How Scripture Gets Weaponized
Let me walk you through how specific verses get twisted in controlling churches, because recognizing the pattern is the first step to breaking free.
"Touch not mine anointed, and do my prophets no harm." (1 Chronicles 16:22)
In context, this is about nations not harming the people of Israel. It has nothing to do with shielding a pastor from accountability. But in controlling churches, it becomes a shield — a divine force field around the pastor. Question him? You're touching God's anointed. Hold him accountable? You're coming against God's man.
This verse, twisted this way, creates a dynamic where no one can be questioned. And when any leader — no matter how well-intentioned they started — operates without accountability, the door opens for the spirit of control to take root.

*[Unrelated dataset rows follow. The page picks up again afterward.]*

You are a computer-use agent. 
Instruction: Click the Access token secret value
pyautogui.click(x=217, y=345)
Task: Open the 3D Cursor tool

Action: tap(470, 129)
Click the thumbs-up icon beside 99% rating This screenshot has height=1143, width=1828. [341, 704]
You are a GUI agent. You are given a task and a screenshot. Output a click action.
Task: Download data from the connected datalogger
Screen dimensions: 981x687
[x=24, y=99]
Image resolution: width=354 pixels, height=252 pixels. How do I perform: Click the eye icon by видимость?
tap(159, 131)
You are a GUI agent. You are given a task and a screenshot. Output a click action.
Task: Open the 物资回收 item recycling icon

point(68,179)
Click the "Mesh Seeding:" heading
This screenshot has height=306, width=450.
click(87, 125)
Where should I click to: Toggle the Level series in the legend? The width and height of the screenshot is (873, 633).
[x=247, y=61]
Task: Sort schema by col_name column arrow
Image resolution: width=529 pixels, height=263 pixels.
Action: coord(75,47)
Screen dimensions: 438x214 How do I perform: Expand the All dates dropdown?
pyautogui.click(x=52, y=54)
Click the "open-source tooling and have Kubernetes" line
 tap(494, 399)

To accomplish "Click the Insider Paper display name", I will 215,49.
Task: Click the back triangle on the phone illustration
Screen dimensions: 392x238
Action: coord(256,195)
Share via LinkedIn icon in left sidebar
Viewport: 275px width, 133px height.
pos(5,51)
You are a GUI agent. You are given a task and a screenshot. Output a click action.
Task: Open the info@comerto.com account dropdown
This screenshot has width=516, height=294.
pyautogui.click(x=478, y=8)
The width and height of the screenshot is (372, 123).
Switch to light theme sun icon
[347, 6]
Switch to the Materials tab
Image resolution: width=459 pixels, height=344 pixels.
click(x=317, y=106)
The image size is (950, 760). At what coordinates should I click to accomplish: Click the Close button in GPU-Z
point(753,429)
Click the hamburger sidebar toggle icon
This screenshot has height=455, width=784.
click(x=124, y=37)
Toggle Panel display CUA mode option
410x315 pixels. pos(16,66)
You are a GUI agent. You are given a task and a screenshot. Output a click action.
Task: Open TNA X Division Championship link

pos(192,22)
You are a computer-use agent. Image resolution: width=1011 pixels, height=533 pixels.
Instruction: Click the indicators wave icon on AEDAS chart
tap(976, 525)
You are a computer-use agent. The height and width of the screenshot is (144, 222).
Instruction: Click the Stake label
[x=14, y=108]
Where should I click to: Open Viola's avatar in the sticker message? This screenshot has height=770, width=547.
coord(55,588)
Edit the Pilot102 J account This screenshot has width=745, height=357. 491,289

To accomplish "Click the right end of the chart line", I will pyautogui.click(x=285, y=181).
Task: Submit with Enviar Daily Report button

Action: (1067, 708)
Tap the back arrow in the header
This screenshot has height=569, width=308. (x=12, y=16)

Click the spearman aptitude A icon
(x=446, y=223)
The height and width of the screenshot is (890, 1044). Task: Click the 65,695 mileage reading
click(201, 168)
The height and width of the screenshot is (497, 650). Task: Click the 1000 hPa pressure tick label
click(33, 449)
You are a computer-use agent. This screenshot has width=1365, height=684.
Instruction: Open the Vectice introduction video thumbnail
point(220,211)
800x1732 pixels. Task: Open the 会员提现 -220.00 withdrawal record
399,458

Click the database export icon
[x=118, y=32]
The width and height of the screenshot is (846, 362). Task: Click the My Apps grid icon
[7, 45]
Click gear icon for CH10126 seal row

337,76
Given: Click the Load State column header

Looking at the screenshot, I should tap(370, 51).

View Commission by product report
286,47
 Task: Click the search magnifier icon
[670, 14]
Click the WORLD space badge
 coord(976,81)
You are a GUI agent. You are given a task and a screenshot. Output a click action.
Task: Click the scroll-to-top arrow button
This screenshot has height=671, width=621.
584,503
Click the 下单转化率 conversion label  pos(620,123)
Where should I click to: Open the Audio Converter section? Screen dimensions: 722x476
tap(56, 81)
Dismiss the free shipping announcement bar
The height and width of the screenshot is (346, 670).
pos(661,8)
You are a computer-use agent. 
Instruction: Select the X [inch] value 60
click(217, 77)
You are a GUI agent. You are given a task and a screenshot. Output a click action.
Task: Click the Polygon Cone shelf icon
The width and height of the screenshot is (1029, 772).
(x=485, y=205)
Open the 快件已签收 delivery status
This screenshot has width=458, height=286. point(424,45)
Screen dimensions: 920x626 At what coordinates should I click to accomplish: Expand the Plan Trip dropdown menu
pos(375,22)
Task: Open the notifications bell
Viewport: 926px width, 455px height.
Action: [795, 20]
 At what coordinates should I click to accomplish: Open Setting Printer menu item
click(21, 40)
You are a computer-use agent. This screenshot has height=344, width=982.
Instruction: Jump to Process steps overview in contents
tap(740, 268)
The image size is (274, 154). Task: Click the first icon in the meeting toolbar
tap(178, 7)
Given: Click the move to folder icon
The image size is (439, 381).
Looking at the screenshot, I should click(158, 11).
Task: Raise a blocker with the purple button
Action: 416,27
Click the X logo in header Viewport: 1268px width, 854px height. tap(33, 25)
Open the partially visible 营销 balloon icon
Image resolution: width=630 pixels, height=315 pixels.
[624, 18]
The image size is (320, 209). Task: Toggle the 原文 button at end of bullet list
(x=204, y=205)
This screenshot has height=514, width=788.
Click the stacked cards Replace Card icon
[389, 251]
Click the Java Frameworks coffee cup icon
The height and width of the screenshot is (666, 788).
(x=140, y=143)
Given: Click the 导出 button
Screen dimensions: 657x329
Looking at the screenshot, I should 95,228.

"Obey them that have the rule over you, and submit yourselves." (Hebrews 13:17)
The full verse says to submit "for they watch for your souls." It's describing leaders who sacrificially care for people. Not leaders who demand submission as a power play.
Healthy submission is voluntary, reciprocal, and rooted in trust. What controlling churches demand isn't submission — it's compliance. And compliance enforced through fear isn't biblical. It's authoritarian.
"Rebellion is as the sin of witchcraft." (1 Samuel 15:23)
This was Samuel speaking to King Saul about a specific act of disobedience. It was never meant to be a blanket statement that any disagreement with your pastor equals witchcraft.
But in controlling environments, this verse gets applied to any kind of pushback. Disagree with a decision? That's rebellion. Ask for financial transparency? That's rebellion. Leave the church? That's witchcraft.
When disagreement is equated with witchcraft, critical thinking slowly dies. And that's how the spirit of control maintains its grip — not through force, but through fear.
The Line Between Submission and Control
Biblical submission and manufactured compliance look similar from the outside. But they feel completely different on the inside.
Biblical submission feels like safety. You submit because you trust. You follow because you've been led well. You can disagree and still belong. You can leave without being punished.
Manufactured compliance feels like walking on eggshells. You obey because you're afraid. You follow because the cost of not following is too high. Disagreement is dangerous. Leaving is devastating.
If your obedience is motivated by love and trust, you're in a healthy place. If your obedience is motivated by fear and obligation, something is wrong.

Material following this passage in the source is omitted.